• Exercise task: Count the lines in the items below that contain the string "Select". Reply with the number alone.

Rows on where targets appear
★ ★ ★ ★ ★

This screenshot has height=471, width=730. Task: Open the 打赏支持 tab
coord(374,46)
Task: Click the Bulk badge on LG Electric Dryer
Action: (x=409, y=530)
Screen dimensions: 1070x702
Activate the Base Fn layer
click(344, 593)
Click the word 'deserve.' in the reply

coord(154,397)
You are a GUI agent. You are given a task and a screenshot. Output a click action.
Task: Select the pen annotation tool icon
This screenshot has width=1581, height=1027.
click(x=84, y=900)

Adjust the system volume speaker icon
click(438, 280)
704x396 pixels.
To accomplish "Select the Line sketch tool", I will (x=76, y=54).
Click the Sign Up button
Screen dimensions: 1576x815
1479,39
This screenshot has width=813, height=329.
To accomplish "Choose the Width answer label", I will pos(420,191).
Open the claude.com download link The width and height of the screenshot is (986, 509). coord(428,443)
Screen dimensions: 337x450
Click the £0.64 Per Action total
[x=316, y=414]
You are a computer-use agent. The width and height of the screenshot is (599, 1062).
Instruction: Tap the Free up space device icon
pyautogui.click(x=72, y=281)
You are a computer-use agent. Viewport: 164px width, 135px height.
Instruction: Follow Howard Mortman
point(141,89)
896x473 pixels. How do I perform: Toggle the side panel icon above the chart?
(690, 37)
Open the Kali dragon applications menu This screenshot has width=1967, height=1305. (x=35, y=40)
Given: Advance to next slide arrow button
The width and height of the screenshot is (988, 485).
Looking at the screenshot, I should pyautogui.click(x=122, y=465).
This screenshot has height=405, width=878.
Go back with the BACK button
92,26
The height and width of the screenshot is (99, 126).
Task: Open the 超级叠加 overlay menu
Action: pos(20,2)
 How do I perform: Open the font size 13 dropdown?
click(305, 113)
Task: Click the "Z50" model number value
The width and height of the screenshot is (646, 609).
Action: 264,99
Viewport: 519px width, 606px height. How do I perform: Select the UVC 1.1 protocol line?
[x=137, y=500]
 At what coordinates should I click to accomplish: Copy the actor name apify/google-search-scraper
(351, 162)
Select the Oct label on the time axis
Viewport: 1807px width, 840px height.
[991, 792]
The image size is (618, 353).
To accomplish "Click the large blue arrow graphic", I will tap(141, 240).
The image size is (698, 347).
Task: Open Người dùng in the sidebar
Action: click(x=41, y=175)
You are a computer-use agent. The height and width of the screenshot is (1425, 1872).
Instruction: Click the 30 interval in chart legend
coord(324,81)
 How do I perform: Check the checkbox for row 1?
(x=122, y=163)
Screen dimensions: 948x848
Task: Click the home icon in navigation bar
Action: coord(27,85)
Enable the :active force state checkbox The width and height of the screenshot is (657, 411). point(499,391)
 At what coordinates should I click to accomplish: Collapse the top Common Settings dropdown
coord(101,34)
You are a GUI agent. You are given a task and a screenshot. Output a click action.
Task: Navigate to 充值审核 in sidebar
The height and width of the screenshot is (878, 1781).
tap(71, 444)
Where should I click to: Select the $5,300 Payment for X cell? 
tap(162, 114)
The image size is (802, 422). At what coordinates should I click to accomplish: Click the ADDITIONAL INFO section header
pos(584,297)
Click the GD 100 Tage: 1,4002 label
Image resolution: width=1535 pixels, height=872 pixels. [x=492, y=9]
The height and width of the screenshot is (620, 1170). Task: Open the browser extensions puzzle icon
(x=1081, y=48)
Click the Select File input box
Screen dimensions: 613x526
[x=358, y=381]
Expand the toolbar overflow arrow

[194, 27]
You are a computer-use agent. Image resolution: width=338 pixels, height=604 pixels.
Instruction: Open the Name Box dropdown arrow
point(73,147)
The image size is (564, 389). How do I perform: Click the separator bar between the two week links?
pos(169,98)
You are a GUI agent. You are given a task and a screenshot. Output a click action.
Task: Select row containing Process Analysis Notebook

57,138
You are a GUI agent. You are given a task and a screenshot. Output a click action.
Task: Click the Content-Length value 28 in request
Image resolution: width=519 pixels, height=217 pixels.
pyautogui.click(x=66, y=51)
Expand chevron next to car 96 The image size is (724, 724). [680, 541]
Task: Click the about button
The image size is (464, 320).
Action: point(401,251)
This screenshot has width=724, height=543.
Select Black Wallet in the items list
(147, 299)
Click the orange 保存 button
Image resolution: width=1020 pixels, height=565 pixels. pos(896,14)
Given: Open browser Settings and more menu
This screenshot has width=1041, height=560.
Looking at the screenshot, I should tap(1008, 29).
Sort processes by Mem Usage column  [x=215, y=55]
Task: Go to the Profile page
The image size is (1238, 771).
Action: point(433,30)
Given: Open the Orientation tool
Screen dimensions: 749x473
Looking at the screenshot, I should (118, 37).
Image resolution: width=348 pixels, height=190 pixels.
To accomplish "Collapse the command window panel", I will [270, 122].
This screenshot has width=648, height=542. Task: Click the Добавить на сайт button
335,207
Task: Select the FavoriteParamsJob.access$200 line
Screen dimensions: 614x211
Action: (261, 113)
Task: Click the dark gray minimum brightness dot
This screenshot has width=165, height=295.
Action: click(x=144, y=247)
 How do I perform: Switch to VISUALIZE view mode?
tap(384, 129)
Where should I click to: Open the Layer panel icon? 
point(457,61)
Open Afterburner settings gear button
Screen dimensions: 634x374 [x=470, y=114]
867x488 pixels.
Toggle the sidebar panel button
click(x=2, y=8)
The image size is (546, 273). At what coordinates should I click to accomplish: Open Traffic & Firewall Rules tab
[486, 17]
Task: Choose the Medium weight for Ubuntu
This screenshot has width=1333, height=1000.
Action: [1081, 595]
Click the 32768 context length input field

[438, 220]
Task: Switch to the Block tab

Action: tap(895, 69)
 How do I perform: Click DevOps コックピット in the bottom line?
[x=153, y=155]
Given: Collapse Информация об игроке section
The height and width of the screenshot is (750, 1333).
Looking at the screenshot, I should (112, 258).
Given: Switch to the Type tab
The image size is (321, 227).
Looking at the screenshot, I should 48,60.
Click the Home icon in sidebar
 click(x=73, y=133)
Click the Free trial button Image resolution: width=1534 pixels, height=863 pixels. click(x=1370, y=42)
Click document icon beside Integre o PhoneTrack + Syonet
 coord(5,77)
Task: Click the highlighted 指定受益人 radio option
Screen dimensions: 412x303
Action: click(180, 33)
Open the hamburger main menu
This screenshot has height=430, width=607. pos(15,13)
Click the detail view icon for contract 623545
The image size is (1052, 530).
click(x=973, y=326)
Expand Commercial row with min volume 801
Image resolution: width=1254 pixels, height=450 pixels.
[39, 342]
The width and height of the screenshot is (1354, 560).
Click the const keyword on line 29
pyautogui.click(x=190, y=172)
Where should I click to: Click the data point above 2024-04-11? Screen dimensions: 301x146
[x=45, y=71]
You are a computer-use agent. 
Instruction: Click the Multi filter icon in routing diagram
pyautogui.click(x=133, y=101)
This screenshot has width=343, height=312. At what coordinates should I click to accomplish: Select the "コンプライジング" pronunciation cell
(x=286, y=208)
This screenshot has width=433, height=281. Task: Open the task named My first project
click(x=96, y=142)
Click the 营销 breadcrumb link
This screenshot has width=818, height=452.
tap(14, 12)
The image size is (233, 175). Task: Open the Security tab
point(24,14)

★ ★ ★ ★ ★

• Result: 10